La Femme

Alphonse de Lamartine

À M. Decaisne
après avoir vu son tableau de la charité

O femme ! éclair vivant dont l’éclat me renverse !
O vase de splendeur qu’un jour de Dieu transperce !
Pourquoi nos yeux ravis fondent-ils sous les tiens ?
Pourquoi mon âme en vain sous sa main comprimé
S’élance-t-elle à toi comme une aigle enflammée
Dont le feu du bûcher a brisé les liens ?

Déjà l’hiver blanchit les sommets de ma vie
Sur la route au tombeau que mes pieds ont suivie ;
Ah ! j’ai derrière moi bien des nuits et des jours !
Un regard de quinze ans, s’il y daignait descendre,
Dans mon cœur consumé ne remuerait que cendre,
Cendre de passions qui palpitent toujours !

Je devrais détourner mon cœur de leur visage,
Me ranger en baissant les yeux sur leur passage,
Et regarder de loin ces fronts éblouissants,
Comme l’on voit monter de leur urne fermée
Les vagues de parfum et de sainte fumée
Dont les enfants de chœur vont respirer l’encens !

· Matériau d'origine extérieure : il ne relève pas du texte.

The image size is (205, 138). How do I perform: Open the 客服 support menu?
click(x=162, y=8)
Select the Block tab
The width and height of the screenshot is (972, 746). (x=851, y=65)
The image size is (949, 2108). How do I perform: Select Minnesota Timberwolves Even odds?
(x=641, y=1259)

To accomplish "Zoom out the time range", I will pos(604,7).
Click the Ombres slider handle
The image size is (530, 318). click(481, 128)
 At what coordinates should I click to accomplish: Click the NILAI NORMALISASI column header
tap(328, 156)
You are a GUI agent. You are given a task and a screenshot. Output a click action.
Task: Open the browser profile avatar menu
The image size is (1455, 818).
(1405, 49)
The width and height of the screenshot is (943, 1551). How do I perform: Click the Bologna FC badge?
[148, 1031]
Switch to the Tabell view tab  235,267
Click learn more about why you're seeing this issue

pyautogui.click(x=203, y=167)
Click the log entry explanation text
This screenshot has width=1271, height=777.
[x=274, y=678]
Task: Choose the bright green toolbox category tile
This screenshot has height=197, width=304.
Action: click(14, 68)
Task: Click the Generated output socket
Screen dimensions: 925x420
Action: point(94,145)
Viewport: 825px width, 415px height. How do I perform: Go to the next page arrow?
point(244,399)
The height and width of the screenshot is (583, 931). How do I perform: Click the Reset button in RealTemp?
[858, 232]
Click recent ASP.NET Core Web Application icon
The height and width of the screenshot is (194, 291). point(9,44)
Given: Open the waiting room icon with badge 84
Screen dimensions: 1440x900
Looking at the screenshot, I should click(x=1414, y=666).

Je devrais contempler avec indifférence
Ces vierges, du printemps rayonnante espérance,
Comme l’on voit passer sans regret et sans pleurs,
Au bord d’un fleuve assis, ces vagues fugitives
Dont le courant rapide emporte à d’autres rives
Des flots où des amants ont effeuillé des fleurs !

Cependant plus la vie au soleil s’évapore,
O filles de l’Éden ! et plus on vous adore !
L’odeur de vos soupirs nous parfume les vents ;
Et même quand l’hiver de vos grâces nous sèvre,
Non ! ce n’est pas de l’air qu’aspire votre lèvre :
L’air que vous respirez, c’est l’âme des vivants !

Car l’homme éclos un jour d’un baiser de ta bouche,
Cet homme dont ton cœur fut la première couche,
Se souvient â jamais de son nid réchauffant,
Du souffle où de sa vie il puisa l’étincelle,
Des étreintes d’amour au creux de ton aisselle,
Et du baiser fermant sa paupière d’enfant !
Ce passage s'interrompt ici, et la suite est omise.